- **Trecho do documento**
= = = = = = =

Não morreu, como Dustin Brown provou majestosamente nesta quinta-feira, no palco dos palcos do tênis mundial, diante de um bicampeão de Wimbledon. Mas o saque-e-voleio tampouco sai do leito de morte, sinto informar. O contraste de estilos entre o jogo agressivo do alemão de pai jamaicanos e o fundo de quadra de Rafael Nadal ficou mais do que evidente. E, quando tudo joga a favor, tem-se um espetáculo protagonizado por alguém talentosíssimo como Brown. Mas que ninguém se engane: dias assim nada mais são do que, mantendo a metáfora moribunda, um paciente reagindo a um desfibrilador.

Existe um motivo para o saque-e-voleio ter dominado o circuito por tanto tempo e nem é tão difícil explicar. Raquetes eram mais pesadas, com cabeças menores e cordas de materiais naturais (como tripa de vaca). Isso significava menos potência, menos efeito gerado nas bolas e mais erros. Logo, quem subia à rede primeiro e voleava de forma competente forçava o adversário a jogadas improváveis – fossem devoluções de saque ou passadas no meio de ralis. Some isso tudo com a grama, piso que dá menos tempo de reação ao tenista que está se defendendo e era superfície em três dos quatro Slams até 1974 (o US Open adotou o saibro em 75, e o Australian Open mudou para o piso duro em 1988). Já dá para entender, não?

= = = = = = =

- **Detalhes do exercício**
Responda, por favor, às perguntas abaixo sobre o texto do saque-e-voleio:
1. Contra qual tenista Dustin Brown jogou nesta quinta-feira?
2. Segundo o exemplo dado, de que material natural eram feitas as cordas das raquetes?
3. Em que ano o Australian Open mudou para o piso duro?
As linhas não são necessárias para este exercício.

- **Dados fornecidos**
= = = = = = =

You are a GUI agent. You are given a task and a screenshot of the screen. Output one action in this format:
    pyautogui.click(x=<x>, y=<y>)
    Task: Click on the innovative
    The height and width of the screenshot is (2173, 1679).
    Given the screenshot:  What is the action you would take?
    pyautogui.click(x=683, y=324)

= = = = = = =

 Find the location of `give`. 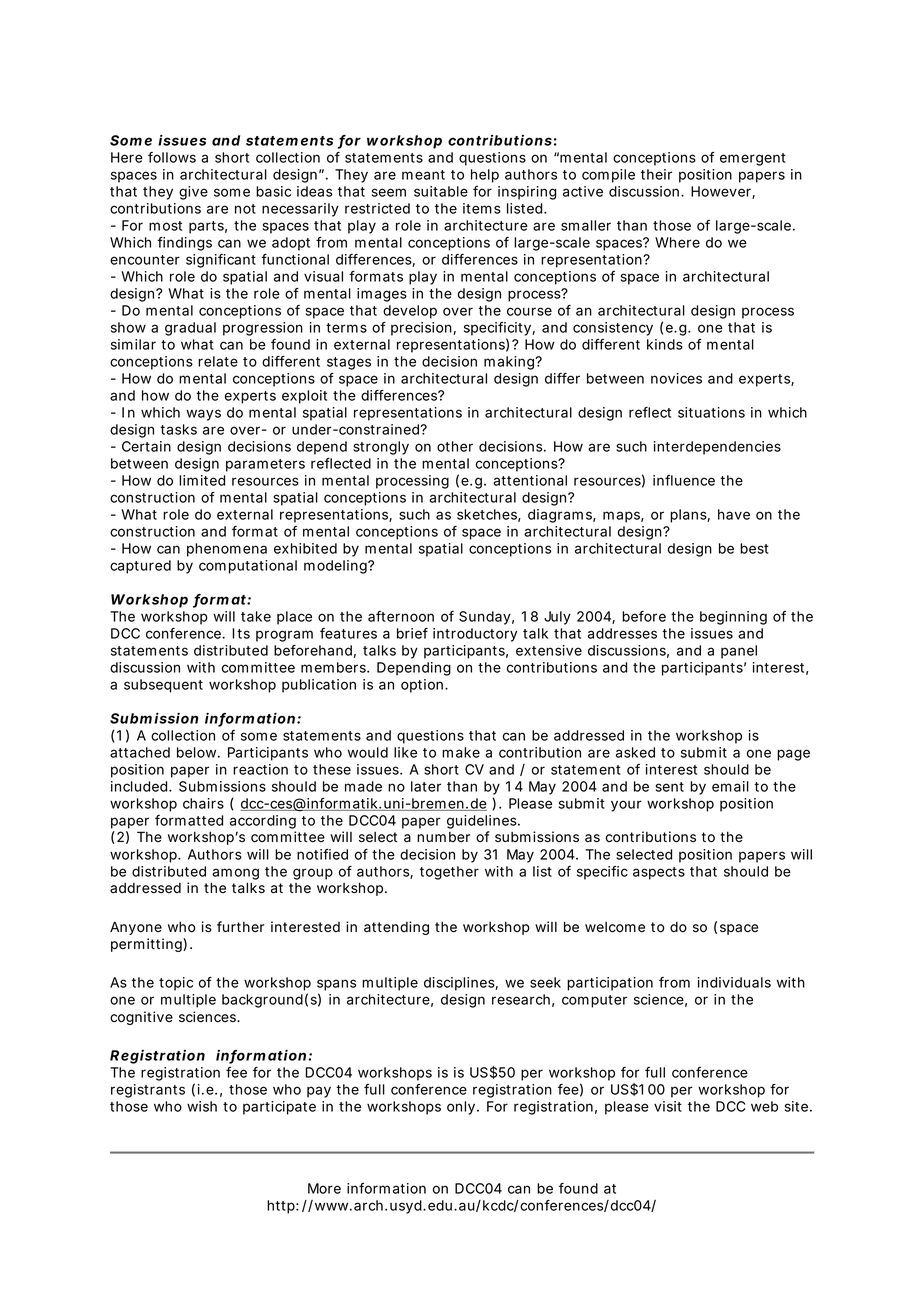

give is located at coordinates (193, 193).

= = = = = = =

- **Solução do exercício**
1. Rafael Nadal.
2. Tripa de vaca.
3. 1988.